G6PD drives glioma invasion by regulating SQSTM1 protein stability

Glioma is an incurable brain tumor with high recurrence due to the frequent invasion of neoplastic cells. Glucose-6-phosphate dehydrogenase (G6PD) is a critical enzyme in the pentose phosphate pathway (PPP) whose aberrant expression drives the pathogenesis of various cancers. Recent research has identified other moonlight modes of enzymes besides the well-known regulation of metabolic reprogramming.
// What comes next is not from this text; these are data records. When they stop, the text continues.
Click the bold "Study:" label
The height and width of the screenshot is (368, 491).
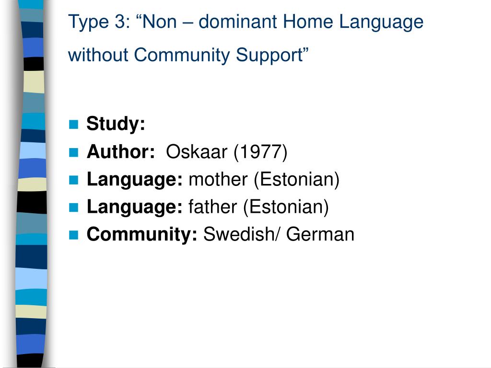click(116, 124)

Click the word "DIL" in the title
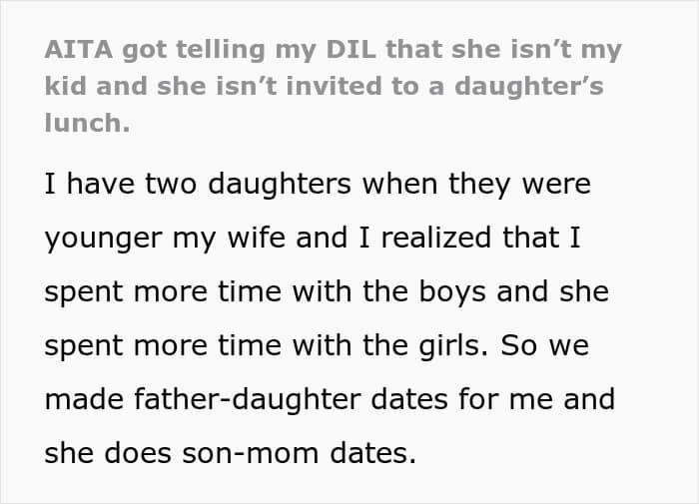pyautogui.click(x=350, y=50)
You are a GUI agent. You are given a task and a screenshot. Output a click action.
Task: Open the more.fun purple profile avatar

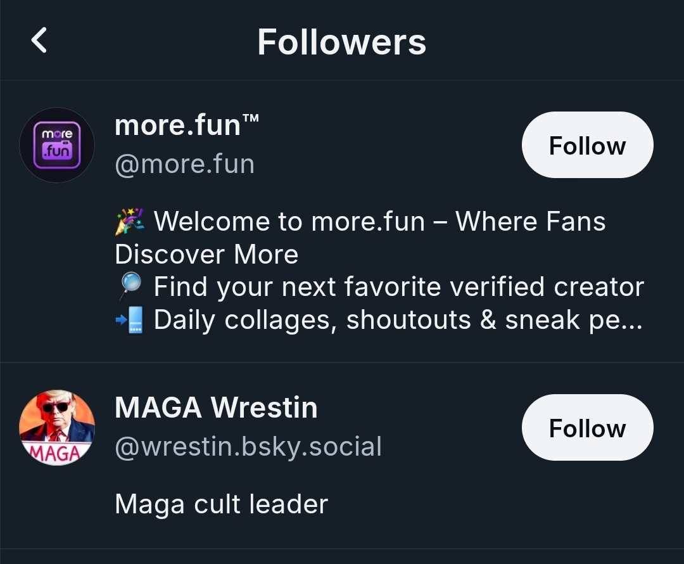pyautogui.click(x=57, y=145)
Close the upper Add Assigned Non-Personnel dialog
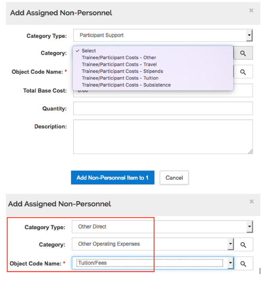 pos(251,11)

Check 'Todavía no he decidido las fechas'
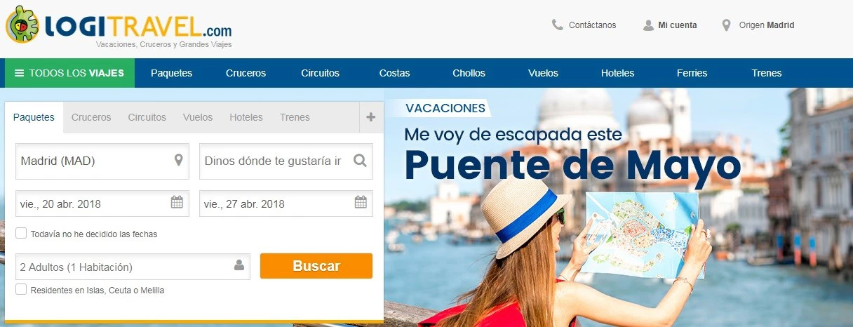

Here, we identified previously unexplored roles of G6PD in glioma via gene set variation analysis (GSVA) based on the Cancer Genome Atlas (TCGA) and the Chinese Glioma Genome Atlas (CGGA) database. Furthermore, survival analyses revealed that glioma patients with high G6PD expression had a worse outcome than patients with low G6PD expression (Hazard Ratio (95%CI): 2.96 (2.41, 3.64), p = 3.5E-22). Combined with functional assays, G6PD was shown to be related with the migration and invasion in glioma. G6PD knockdown could inhibit the migration in LN229 cells. And G6PD overexpression enhanced LN229 cell migration and invasion. Mechanically, the knockdown of G6PD reduced sequestosome 1 (SQSTM1) protein stability under cycloheximide (CHX) treatment. Moreover, the overexpression of SQSTM1 rescued the impaired migrated and invasive phenotypes in G6PD-silenced cells. Clinically, we validated the role of G6PD-SQSTM1 axis in glioma prognosis by constructing the multivariate cox proportional hazards regression model. These results define a pivotal function of G6PD in modulating SQSTM1 to promote glioma aggressiveness. And G6PD may be a prognostic biomarker and potential therapeutic target in glioma. G6PD-SQSTM1 axis may be a potential prognostic biomarker in glioma.